This section is from the book "Popular Law Library Vol1 Introduction To The Study Of Law Legal History", by Albert H. Putney. Also see: Popular Law-Dictionary.
The growth of the extraordinary or equitable jurisdiction of the Chancery Courts was always viewed with jealousy by the common law judges, and at times openly resisted. No other claim made by the equity judges was so extremely distasteful to the common law judges as their attempts to interfere by injunctions in proceedings before other courts. In 22 Edward IV, Chief Justice Hussey advised the attorney for a plaintiff who had been enjoined from trying to collect his judgment, to proceed with execution regardless of such injunction, promising to release him on habeas corpus if he were committed for contempt of court. Upon this occasion the Chancery judges were compelled to give way.
During the reign of Henry VIII, a barrister was indicted in the Court of the King's Bench under the statute of praemunire for seeking such an injunction in the Chancery Court. The final result of the action is not recorded.

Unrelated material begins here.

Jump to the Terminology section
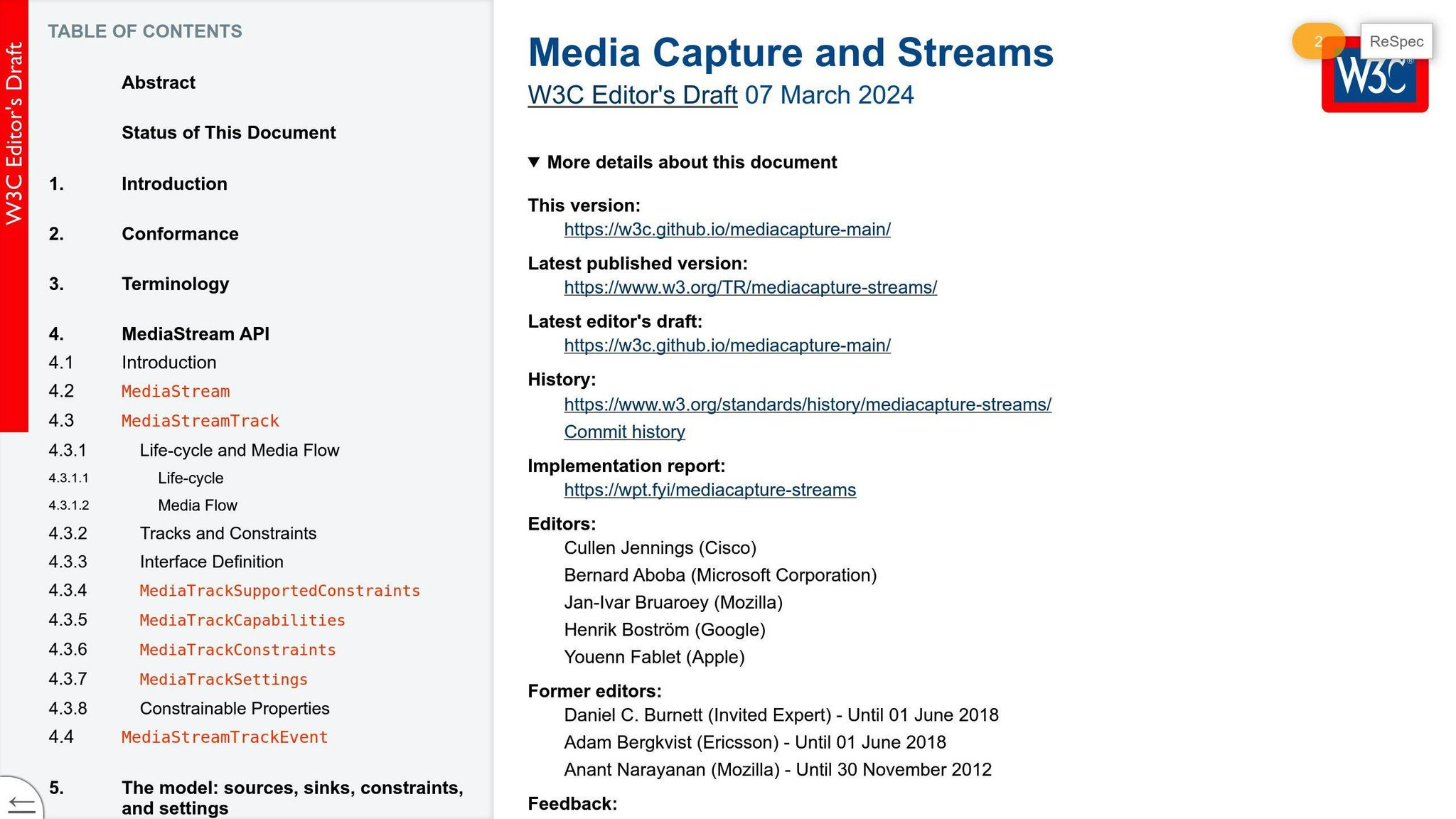The height and width of the screenshot is (819, 1456). [175, 284]
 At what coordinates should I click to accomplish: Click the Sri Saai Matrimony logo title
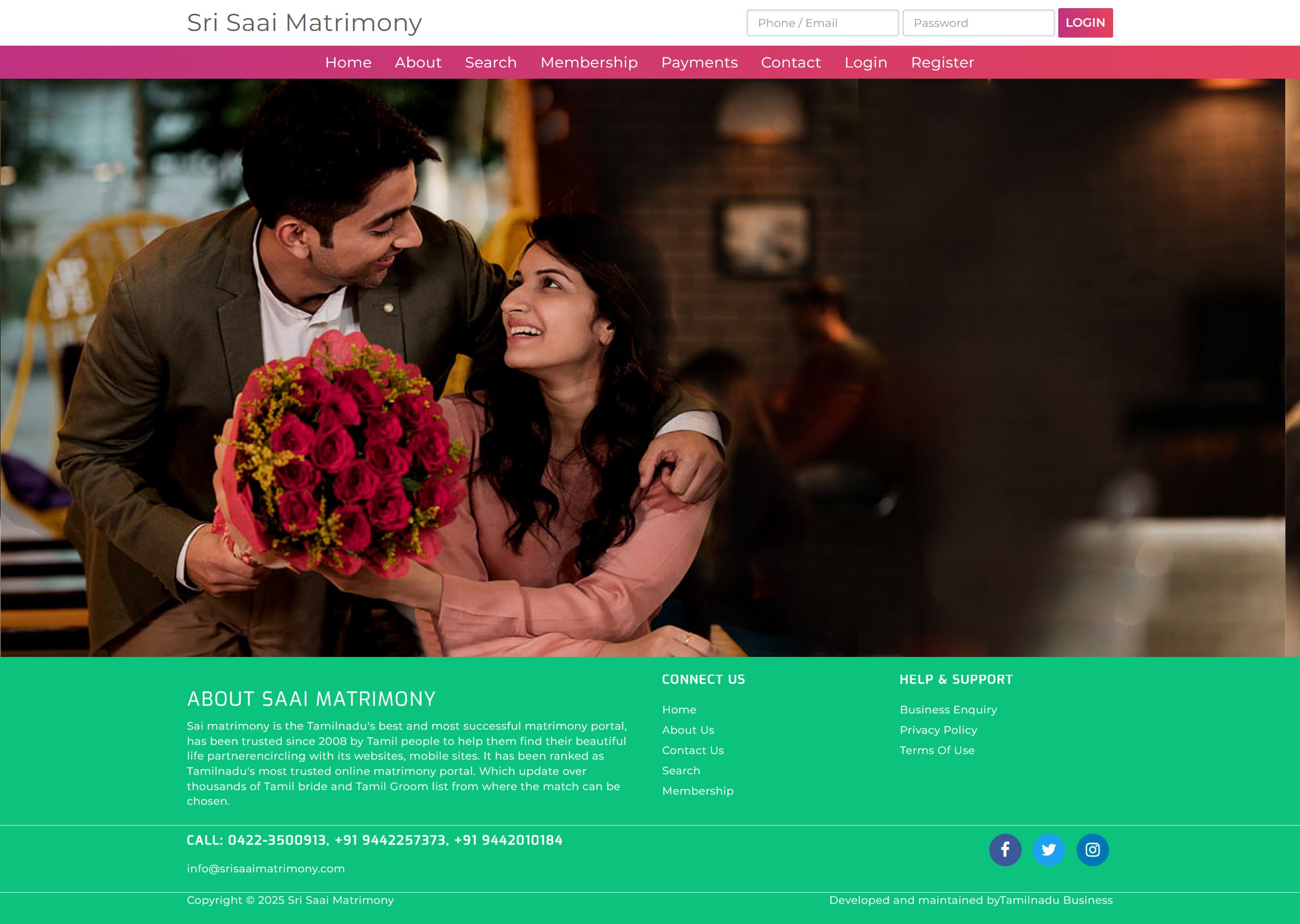click(304, 23)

•The contest on this point reached its climax in the reign of James I. The question, after having been argued with great ability by Chief Justice Cole and Chancellor Ellesmere, was finally referred to the King, by whom it was referred to a commission with Lord Bacon at its head. The decision of this commission was in favor of the contentions of the Court of Equity.
An illustration of the interference of equity courts in cases before Common Law Courts is found in the case of Clayborne vs. RoyIn, B. 1574, Cal. 342.
The Mayor of Lynn had punished the defendant for incontinence, on which she brought an action against him for false imprisonment; the mayor filed a bill for an injunction. To what head of jurisdiction this application was addressed does not appear. The matter was referred to three masters. They reported that, although it appeared not to them that there was sufficient proof made before the plaintiff, late Mayor of Lynn, whereby he should justly proceed to the punishment of the defendant in such sort as he did, yet they found too much likelihood of evil behavior and suspicion of incontinency testified by some witnesses against the defendant, that they thought it very convenient that the actions should be stayed, which the defendant had commenced at the common law, and thereupon this court to take such further order between the parties as to the same shall be thought meet; and an injunction was awarded accordingly.
This authority to issue injunctions of this character was about the last new power obtained by the Courts of Equity. What may be called the formu-lative period of equity came to an end about the beginning of the seventeenth century, and new actions could no longer be created by the authority and will of the judges themselves.
At the time of the establishment of the English colonies in America, the equity courts had reached their full development and existed as a distinct system of courts, independent of, but auxiliary to the common law courts, and as such were carried over in America.